#### EXERCISE AIM
Pull out the stretch of the records from their first line through the line containing "pyautogui.click(x=68, y=553)", and reproduce those lines word for word.

Entries drawn from a collection
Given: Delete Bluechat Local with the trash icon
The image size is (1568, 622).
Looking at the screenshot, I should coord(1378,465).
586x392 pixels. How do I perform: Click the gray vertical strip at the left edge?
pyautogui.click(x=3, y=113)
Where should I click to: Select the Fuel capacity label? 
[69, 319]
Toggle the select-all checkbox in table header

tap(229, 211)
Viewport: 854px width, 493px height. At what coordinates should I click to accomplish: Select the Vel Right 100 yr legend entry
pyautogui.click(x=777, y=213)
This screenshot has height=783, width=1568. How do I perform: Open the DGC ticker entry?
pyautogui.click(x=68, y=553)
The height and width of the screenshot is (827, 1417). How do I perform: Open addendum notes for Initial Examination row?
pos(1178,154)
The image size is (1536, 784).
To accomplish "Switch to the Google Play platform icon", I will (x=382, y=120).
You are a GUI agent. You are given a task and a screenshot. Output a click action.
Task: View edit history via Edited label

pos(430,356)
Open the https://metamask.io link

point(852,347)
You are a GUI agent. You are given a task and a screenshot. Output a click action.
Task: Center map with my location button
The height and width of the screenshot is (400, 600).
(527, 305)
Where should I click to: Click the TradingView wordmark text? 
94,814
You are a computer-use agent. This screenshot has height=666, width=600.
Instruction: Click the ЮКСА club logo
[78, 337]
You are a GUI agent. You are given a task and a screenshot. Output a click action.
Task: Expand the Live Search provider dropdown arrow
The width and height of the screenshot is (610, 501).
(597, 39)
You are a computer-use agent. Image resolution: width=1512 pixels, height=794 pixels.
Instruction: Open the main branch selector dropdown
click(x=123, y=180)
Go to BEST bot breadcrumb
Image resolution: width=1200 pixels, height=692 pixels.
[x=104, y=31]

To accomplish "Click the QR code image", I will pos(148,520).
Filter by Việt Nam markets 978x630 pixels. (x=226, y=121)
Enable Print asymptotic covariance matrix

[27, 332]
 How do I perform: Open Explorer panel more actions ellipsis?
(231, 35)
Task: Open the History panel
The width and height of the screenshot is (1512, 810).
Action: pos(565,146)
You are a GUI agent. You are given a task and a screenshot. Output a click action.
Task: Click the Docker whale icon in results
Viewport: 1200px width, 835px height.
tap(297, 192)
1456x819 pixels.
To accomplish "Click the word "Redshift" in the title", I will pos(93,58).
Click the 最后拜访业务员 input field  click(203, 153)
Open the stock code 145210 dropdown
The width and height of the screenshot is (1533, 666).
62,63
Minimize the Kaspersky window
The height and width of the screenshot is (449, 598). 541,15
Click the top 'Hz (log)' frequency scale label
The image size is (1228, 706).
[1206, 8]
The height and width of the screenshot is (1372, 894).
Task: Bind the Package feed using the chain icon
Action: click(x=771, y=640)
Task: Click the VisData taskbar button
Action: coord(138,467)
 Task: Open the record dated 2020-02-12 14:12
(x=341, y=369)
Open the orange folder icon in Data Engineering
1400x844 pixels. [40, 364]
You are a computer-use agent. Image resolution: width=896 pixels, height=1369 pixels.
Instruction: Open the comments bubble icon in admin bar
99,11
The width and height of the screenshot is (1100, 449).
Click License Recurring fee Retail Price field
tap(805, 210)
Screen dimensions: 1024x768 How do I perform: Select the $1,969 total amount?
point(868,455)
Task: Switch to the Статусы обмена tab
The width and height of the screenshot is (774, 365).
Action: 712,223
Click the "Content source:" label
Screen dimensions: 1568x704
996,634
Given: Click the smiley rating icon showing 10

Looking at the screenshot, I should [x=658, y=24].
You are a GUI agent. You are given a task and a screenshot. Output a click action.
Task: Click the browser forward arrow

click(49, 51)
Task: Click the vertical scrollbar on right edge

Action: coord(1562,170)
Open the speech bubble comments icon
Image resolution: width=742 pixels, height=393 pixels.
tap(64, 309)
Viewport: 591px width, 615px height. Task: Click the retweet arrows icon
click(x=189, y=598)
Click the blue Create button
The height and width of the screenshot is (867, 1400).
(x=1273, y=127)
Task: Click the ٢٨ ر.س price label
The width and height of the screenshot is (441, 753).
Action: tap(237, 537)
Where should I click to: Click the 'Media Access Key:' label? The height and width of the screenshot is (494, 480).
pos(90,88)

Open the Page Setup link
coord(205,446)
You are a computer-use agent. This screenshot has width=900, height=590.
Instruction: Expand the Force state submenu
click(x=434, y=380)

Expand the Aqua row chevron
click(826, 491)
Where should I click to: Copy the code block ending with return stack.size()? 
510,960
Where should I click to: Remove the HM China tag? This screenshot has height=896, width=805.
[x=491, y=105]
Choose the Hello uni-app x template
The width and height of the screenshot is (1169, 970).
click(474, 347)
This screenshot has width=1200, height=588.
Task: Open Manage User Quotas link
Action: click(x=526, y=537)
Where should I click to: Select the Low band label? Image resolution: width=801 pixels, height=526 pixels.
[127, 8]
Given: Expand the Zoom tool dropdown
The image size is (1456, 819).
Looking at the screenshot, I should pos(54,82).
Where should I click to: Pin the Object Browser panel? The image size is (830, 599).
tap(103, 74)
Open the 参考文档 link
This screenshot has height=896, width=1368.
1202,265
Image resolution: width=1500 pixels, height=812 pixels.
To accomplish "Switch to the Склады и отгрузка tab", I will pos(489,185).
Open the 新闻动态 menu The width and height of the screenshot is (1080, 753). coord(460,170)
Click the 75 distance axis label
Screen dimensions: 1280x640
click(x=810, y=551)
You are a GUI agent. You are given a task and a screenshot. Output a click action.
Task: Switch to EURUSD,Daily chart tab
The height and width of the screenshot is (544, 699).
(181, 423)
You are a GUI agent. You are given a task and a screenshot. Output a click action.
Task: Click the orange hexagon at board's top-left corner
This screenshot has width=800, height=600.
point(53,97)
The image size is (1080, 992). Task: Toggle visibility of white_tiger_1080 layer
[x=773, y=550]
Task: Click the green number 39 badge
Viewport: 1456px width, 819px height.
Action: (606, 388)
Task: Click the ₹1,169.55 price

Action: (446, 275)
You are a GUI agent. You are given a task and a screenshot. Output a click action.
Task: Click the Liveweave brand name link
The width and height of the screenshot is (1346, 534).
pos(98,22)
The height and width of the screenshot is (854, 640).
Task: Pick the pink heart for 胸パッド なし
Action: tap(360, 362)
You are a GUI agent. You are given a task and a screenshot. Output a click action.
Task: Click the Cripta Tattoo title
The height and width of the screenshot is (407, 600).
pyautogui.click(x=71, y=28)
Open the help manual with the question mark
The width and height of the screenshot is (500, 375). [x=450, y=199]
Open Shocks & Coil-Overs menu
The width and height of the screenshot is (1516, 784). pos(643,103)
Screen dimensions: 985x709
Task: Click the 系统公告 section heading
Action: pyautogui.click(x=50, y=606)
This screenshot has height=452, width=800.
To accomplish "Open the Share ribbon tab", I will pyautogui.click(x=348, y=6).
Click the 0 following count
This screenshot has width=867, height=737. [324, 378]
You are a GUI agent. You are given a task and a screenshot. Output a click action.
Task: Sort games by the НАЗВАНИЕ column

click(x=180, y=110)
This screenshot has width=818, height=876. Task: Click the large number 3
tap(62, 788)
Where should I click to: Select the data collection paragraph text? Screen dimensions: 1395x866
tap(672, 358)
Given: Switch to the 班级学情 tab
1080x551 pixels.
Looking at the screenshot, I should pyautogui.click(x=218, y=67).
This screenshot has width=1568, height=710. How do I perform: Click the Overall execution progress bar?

#### WORKED SOLUTION
Given: Delete Bluechat Local with the trash icon
The image size is (1568, 622).
Looking at the screenshot, I should coord(1378,465).
586x392 pixels. How do I perform: Click the gray vertical strip at the left edge?
pyautogui.click(x=3, y=113)
Where should I click to: Select the Fuel capacity label? 
[69, 319]
Toggle the select-all checkbox in table header

tap(229, 211)
Viewport: 854px width, 493px height. At what coordinates should I click to accomplish: Select the Vel Right 100 yr legend entry
pyautogui.click(x=777, y=213)
This screenshot has height=783, width=1568. How do I perform: Open the DGC ticker entry?
pyautogui.click(x=68, y=553)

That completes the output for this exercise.